Deux mauvais livres, hélas!

L'on n'a pas toujours la main heureuse.

En l'occurrence, sortant d'une longue relecture d'A la recherche du temps perdu (voir Ici), j'ai voulu changer de registre et comme j'avais noté  quelques bouquins à regarder ….

Comment choisit-on un livre?

john_irving

  Parmi tant de raisons, il y a eu d'abord, pour le premier essai, l'auteur et le traducteur. Vieil habitué de John Irving, je ne cesse depuis plusieurs années de lire son "dernier livre", mon intérêt redoublé par le fait que, lisant trop mal (soyons honnête : ne lisant pas) l'anglais, je me trouve avoir un peu échangé il y a quelques années avec Josée Kamoun qui s'est beaucoup occupée des dernières transcriptions (aujourd'hui avec un compère, Olivier Grenot, dont je ne sais par contre rien).

Je ne cesse … et ne cesse pas non plus d'être déçu. Irving, qui a une imagination surprenante et foisonnante, a écrit quelques romans enthgousiasmants dans ses débuts, trois ou quatre , Le monde selon Garp, L'hôtel New-Hampshire, L'œuvre de Dieu, la part du Diable, peut-être aussi, pour sa chute, Une prière pour Owen,  mais n'a pas su ou pas pu se maintenir à ce niveau . Et désormais parfaitement comme seulement maître de ses ficelles d'écrivain, il en use et abuse au service d'un manque total d'inspiration. Mon espoir renaît chaque fois, et chaque fois retombe.

Le dernier opus, malgré sa bonne réception critique (du style : "Irving a retrouvé la forme de ses débuts", etc.), offre sous un titre emprunté à Shakespeare, A moi, seul bien des personnages, l'inintéressante saga d'un narrateur bi-sexuel que les thuriféraires ont voulu lire comme un hymne à la tolérance et  qui m'a plutôt paru de nature à écarter de l'hétérosexuel de base toute tentation marginale. Quel pavé et quel pensum! On y retrouve deux grandes passions d'Irving, la lutte et le sexe, mais si loin de ce qu'il sut en faire … Ah, oui, j'allais oublier, c'est badigeonné de références théâtrales, Shakespeare, of course, mais aussi, Ibsen, mouais  …
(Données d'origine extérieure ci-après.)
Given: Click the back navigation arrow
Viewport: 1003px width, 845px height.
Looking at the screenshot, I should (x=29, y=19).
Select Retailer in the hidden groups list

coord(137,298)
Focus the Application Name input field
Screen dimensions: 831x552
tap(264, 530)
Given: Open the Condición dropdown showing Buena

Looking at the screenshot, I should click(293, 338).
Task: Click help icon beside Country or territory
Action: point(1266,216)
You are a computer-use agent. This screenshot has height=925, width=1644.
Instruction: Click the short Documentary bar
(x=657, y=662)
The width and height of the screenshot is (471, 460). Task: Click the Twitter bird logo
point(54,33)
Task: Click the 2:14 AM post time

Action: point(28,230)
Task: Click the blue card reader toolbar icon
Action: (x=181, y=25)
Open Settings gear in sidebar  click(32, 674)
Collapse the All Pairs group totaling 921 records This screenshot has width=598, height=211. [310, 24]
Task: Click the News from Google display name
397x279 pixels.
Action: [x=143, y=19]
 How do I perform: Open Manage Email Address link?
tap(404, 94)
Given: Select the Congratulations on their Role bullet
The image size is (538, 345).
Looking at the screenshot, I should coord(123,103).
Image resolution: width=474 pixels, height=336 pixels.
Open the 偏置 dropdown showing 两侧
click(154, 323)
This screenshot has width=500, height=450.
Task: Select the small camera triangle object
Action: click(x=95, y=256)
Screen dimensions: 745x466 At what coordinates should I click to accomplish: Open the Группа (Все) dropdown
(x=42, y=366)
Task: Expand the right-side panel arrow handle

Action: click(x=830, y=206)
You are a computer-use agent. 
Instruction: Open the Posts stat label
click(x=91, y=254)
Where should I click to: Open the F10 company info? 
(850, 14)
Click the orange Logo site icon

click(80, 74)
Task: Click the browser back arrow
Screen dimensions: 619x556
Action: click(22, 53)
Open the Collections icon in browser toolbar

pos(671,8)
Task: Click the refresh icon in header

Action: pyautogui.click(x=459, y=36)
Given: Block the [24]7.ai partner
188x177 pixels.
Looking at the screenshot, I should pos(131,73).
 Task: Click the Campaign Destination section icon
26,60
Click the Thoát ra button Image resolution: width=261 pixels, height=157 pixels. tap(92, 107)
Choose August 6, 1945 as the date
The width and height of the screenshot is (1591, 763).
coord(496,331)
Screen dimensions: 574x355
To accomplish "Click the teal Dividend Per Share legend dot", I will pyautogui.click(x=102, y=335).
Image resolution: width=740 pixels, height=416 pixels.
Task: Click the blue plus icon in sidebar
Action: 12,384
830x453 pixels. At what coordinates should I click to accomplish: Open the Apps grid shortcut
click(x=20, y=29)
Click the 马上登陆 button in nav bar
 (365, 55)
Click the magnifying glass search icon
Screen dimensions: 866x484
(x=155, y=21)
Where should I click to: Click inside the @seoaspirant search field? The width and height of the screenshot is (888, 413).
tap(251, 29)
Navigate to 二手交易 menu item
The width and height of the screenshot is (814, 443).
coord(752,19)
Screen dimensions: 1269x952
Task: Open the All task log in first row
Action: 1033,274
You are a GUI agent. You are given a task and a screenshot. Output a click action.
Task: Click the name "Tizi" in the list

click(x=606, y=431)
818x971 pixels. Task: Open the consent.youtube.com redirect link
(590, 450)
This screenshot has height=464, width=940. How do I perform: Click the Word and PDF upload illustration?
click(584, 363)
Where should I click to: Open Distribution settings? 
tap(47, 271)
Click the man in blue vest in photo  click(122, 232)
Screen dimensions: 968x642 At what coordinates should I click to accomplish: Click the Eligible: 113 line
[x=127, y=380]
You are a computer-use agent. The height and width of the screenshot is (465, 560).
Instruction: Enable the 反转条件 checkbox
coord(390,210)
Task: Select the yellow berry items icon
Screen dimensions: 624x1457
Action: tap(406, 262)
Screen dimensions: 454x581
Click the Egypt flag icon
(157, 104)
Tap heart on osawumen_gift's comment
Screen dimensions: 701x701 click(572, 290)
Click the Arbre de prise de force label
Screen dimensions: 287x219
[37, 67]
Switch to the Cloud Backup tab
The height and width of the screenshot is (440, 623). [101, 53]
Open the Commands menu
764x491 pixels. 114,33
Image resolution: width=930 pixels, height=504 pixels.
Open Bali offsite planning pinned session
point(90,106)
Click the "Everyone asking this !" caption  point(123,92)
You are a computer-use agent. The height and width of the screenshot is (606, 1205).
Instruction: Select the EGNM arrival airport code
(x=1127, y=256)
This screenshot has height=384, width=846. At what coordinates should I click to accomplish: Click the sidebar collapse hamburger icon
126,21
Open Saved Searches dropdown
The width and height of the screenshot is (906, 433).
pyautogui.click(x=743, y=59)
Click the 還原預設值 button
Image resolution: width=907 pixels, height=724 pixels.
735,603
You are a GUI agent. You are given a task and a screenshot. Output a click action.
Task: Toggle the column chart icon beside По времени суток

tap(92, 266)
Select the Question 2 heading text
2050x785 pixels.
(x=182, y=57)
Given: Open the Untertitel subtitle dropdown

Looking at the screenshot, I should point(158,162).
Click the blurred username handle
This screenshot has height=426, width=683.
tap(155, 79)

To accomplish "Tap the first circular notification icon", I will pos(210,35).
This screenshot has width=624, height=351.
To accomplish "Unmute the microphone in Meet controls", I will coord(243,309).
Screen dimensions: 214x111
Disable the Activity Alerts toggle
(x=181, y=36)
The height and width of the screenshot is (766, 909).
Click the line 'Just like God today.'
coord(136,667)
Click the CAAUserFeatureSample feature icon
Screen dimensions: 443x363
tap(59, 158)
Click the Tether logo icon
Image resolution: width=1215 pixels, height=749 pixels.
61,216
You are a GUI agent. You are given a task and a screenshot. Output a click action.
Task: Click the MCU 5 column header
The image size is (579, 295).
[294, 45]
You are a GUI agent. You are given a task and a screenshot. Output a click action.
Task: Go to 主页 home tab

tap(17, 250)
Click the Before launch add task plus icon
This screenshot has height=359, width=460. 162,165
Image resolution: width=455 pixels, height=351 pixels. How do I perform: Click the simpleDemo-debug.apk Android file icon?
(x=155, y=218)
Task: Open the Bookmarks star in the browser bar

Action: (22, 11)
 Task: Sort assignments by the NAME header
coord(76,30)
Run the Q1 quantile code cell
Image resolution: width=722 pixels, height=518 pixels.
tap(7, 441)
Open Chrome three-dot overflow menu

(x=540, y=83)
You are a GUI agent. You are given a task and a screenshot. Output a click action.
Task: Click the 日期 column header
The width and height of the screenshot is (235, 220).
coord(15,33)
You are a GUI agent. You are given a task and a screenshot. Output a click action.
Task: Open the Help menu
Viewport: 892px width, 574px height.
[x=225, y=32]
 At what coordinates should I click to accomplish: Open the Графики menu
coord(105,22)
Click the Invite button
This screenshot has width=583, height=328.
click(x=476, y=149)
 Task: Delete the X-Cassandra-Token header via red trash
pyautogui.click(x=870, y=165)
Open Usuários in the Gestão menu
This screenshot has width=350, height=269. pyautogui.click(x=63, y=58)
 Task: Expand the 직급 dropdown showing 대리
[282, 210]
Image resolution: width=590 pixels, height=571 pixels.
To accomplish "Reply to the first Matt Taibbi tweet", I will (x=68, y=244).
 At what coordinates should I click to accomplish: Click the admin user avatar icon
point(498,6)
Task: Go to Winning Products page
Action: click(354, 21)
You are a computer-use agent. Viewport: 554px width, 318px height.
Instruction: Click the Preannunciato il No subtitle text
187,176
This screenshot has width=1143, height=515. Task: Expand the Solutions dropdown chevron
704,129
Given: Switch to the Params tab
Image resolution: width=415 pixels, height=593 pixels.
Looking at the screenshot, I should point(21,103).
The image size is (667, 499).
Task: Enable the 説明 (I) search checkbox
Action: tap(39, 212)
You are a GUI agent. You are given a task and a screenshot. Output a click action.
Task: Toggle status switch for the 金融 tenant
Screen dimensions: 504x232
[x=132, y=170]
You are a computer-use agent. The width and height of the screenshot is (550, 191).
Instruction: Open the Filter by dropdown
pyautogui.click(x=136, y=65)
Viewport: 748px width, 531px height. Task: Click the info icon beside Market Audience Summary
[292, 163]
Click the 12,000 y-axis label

Il y avait, dans le formidable Monde selon Garp, une figure de transsexuel, Roberta, haute en couleur et attachante. Il y a ici Miss Frost. Le rapprochement de ces deux héros de papier suffit à signer la régression du talent de conteur d'Irving. Gâchis.

Thierry Jonquet

 On peut aussi choisir parfois un livre pour son titre, ou du moins, le titre peut peser lourd dans la balance. Surtout, comme ici, second et derechef malheureux essai, quand on m'annonce une jeune certifiée de Français débutant dans  la tourmente d'un collège difficile, 9-3 oblige.

Cette fois, c'est Victor Hugo qui a fourni le titre: Ils sont votre épouvante et vous êtes leur crainte. L'auteur: Thierry Jonquet, mort en 2009, a tiré d'un parcours atypique (études de philosophie, de médecine, puis instituteur chargé de l'éducation spécialisée)  les matériaux d'une relecture très noire de la société.  Son roman Mygale a été porté à l'écran par Pedro Almodovar (La piel que habito, film pour moi 5 étoiles) et ce roman-ci a fourni l'argument d'un téléfilm en 2010 (adaptation d'Emmanuel Carrère). Fracture. Pas vu.

Le titre donc, disais-je, est dans Hugo (Pour ceux qu'on foule aux  pieds) au cœur de cette – à vrai dire magnifique – tirade:

Je défends l’égaré, le faible, et cette foule


Qui, n’ayant jamais eu de point d’appui, s’écroule


Et tombe folle au fond des noirs événements ;


Etant les ignorants, ils sont les incléments ;


Hélas ! combien de temps faudra-t-il vous redire


A vous tous, que c’était à vous de les conduire,


Qu’il fallait leur donner leur part de la cité ;


Que votre aveuglement produit leur cécité ;


D’une tutelle avare on recueille les suites,


Et le mal qu’ils vous font, c’est vous qui le leur fîtes.


Vous ne les avez pas guidés, pris par la main,


Et renseignés sur l’ombre et sur le vrai chemin ;


Vous les avez laissés en proie au labyrinthe.


Ils sont votre épouvante et vous êtes leur crainte ;


C’est qu’ils n’ont pas senti votre fraternité.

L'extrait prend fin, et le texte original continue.